A recurring question on this blog is simple: what does the evidence say today? Is the idea true, factual, and accurate? That question applies to new tools, old habits, instructional strategies, and long-held beliefs.
I have often found that research has changed how I understand something I once held dear. I do my best to follow the evidence, even when it asks me to think again about a topic fixed firmly in my mind.
Writing Archive
Miguel’s older writing lives at Around the Corner, a retired archive of 5,500+ blog entries on educational technology, leadership, learning, and digital tools. That space ran from 2005 through February 2024.
It was a long run. Miguel is glad it exists, and also glad to let it rest.

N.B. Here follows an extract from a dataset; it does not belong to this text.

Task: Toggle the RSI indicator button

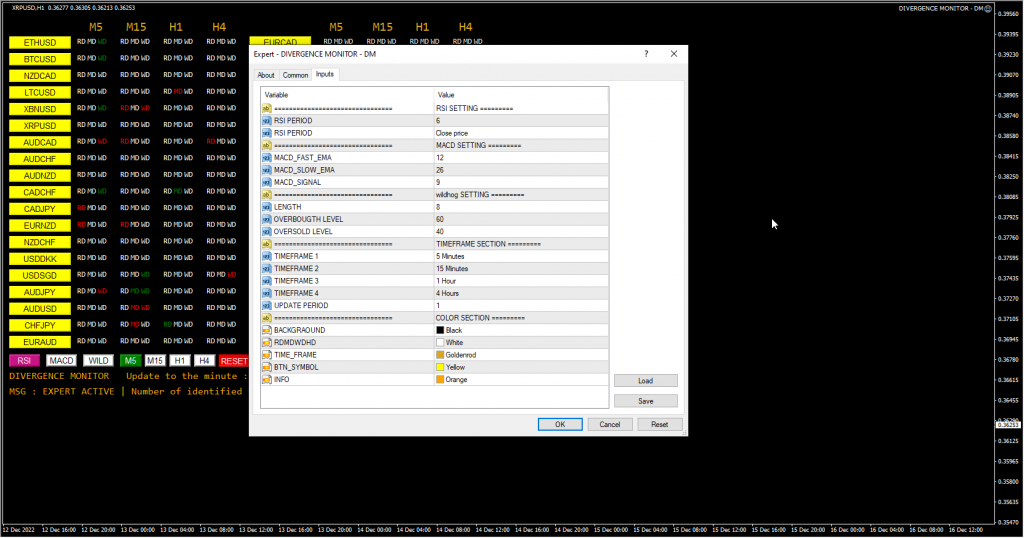Action: pos(26,360)
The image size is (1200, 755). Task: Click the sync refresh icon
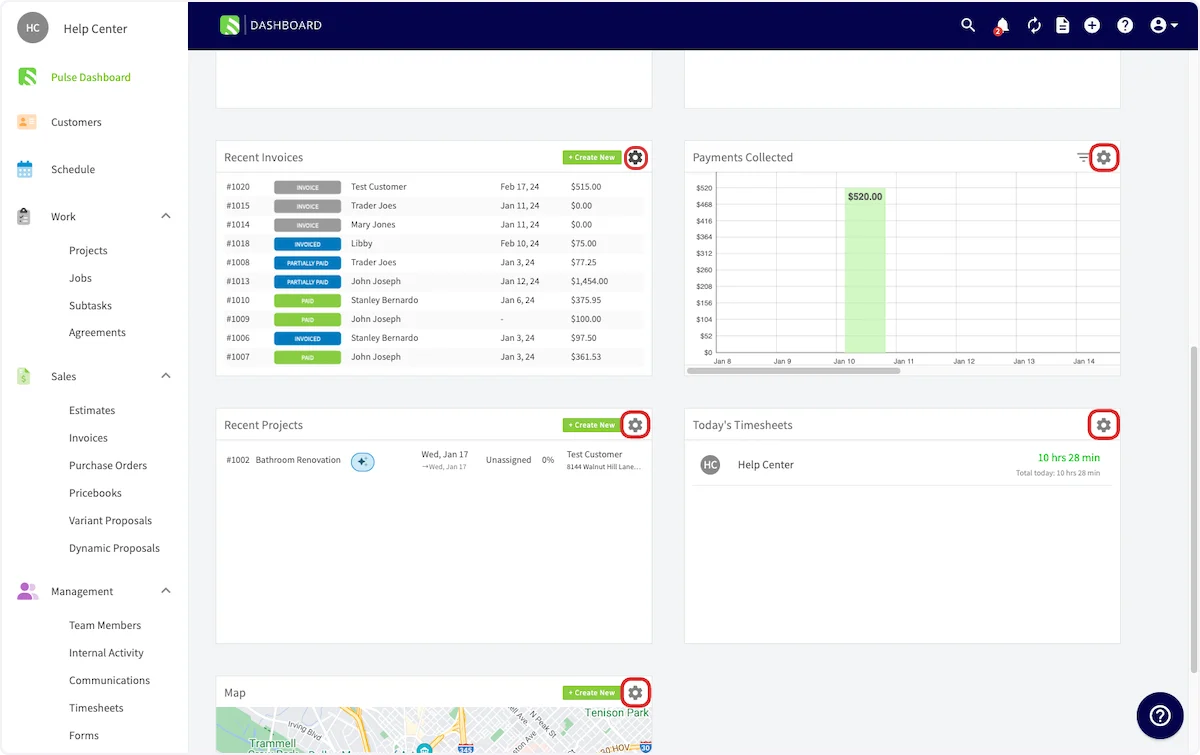[1034, 25]
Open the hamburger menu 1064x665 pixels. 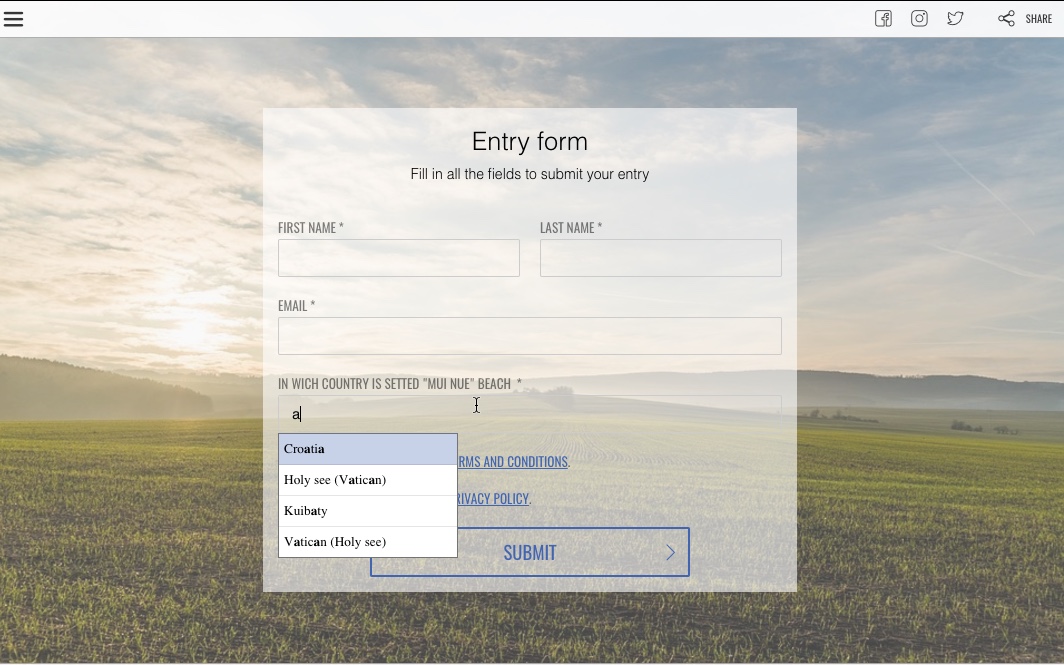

His writing has received awards and recognition over the years, but Louis L’Amour said it best: “You don’t sail on yesterday’s wind.”
Social Media
- BlueSky: Education-centered posts, personal reflections, and occasional public-interest commentary
- Mastodon: Personal posts on politics, philosophy, religion, and related topics
- LinkedIn: Education-focused content and professional updates
Disclaimer
Anything written here reflects Miguel’s own thinking, not the views or perspectives of his employer. Links do not constitute endorsement. This site is a place to explore ideas, revisit them from another angle, revise them, and sometimes set them aside.
Contact
The best way to reach Miguel is by email:
m g u h l i n at gmail dot com
Mastodon: @[email protected]
Short Bio
Miguel Guhlin assists others in AI-enhanced education and large-scale instructional transformation. For over 30 years, he has helped K-12 districts and educators strategically adopt technology, and now AI, to improve teaching, learning, and leadership outcomes.
As Director of Professional Development at TCEA, Miguel designs and delivers AI adoption programs, governance frameworks, and educator accelerators used across the U.S. He has built 80+ AI agents, including custom GPTs, Claude Projects, and workflow bots, and created frameworks including the PROTECT Rubric for AI safety and governance and the SHINE Framework for AI tool evaluation.
A prolific writer and national presenter, Miguel has authored over 900 TCEA TechNotes blog posts and 100+ professional articles on AI, instructional design, digital leadership, and evidence-based teaching. His work appears at Around the Corner and TCEA’s TechNotes Blog, both recognized on EdTech Magazine’s Honor Roll.
Miguel brings deep operational experience. He has directed technology for districts serving 10,000-56,000 students, taught bilingual and ESL learners, and consulted on LMS, Google Workspace, and instructional systems. He holds a master’s degree in Bicultural/Bilingual Studies and a B.A. from UT San Antonio, and is an ISTE Certified Educator, Google Certified Innovator, and Microsoft Certified Master Trainer.